**SELECTED TEXT**.
Professor Jytte Klausen talks about cartoon cataclysm in NOW interview

The Boston Globe also looks at the debate over omission of Mohammed images from her upcoming book

Jytte Klausen

Jytte Klausen, Brandeis University professor of comparative politics, has completed her second book about relations between the Muslim world and the West, centering on editorial cartoon images of the Prophet Muhammad published in Denmark in 2006 that became the focus of diplomat protests and riots that claimed more than 200 lives.

The book, “The Cartoons That Shook the World,” is not scheduled to be published until November, but has been attracting broad international attention since the New York Times reported that Klausen’s publisher removed the cartoons and all other images of Muhammad from the book out of fear of violent repercussions.

In the following interview, Klausen discusses the findings of her research for the book and her perspective on the current controversy. The Boston Globe also ran a front page story on the controversy in its Aug. 22 edition, and you can read an earlier BrandeisNOW story on the controversy here.

BrandeisNOW:
What is the core message of this book?

Jytte Klausen:
The book is a detective story describing how a newspaper’s editorial cartoons in the course of six months became involved in… a unique international crisis. People were killed, but not because of the cartoons, they were killed in places where already conflict was brewing – in Nigeria, in Tripoli, in Libya, in the Northwest Frontier Province and in Islamabad and Peshawar.  The cartoons moved from being something directed against Danish Muslims to becoming emblematic of all that was wrong with the West.

BrandeisNOW:
Were they also used in Denmark for political purposes?

JK:
After publication of the cartoons, 11 ambassadors asked in a letter to meet with the prime minister about how Danes were speaking about Muslims.  The cartoons were mentioned, but so were comments by a member of parliament and a radio personality, both of whom were later disciplined for making racist statements under Danish law. But for political reasons, because immigration and Muslims are among the hottest issues in the Danish elections, the Danish prime minister at no point in time wanted to appear as if he was speaking for Muslims or recognized Muslims’ complaints. So he wrapped himself in freedom of speech. He refused to meet the ambassadors, which is unheard of, a diplomatic faux pas. The ambassadors got angrier and angrier, and the government in Cairo [which is also the site of Arab League headquarters] decided to make an international diplomatic incident out of it.

BrandeisNOW:
Egypt is generally perceived as relatively friendly toward the West and the United States. Why did its government want to do that?

**REQUIREMENT 1**. Name every place that Klausen, in the interview above, says people were killed in connection with the cartoon crisis.
**REQUIREMENT 2**. Reproduce the part of the interview that begins with the words "Jytte Klausen, Brandeis" and ends with "of violent repercussions.".

**COLLECTED DATA**.
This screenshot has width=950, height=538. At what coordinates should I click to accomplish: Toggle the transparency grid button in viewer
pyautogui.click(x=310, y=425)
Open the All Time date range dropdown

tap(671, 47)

**FULL RESPONSE 1**. Nigeria, Tripoli, Libya, the Northwest Frontier Province, Islamabad, Peshawar

**FULL RESPONSE 2**.
Jytte Klausen, Brandeis University professor of comparative politics, has completed her second book about relations between the Muslim world and the West, centering on editorial cartoon images of the Prophet Muhammad published in Denmark in 2006 that became the focus of diplomat protests and riots that claimed more than 200 lives.

The book, “The Cartoons That Shook the World,” is not scheduled to be published until November, but has been attracting broad international attention since the New York Times reported that Klausen’s publisher removed the cartoons and all other images of Muhammad from the book out of fear of violent repercussions.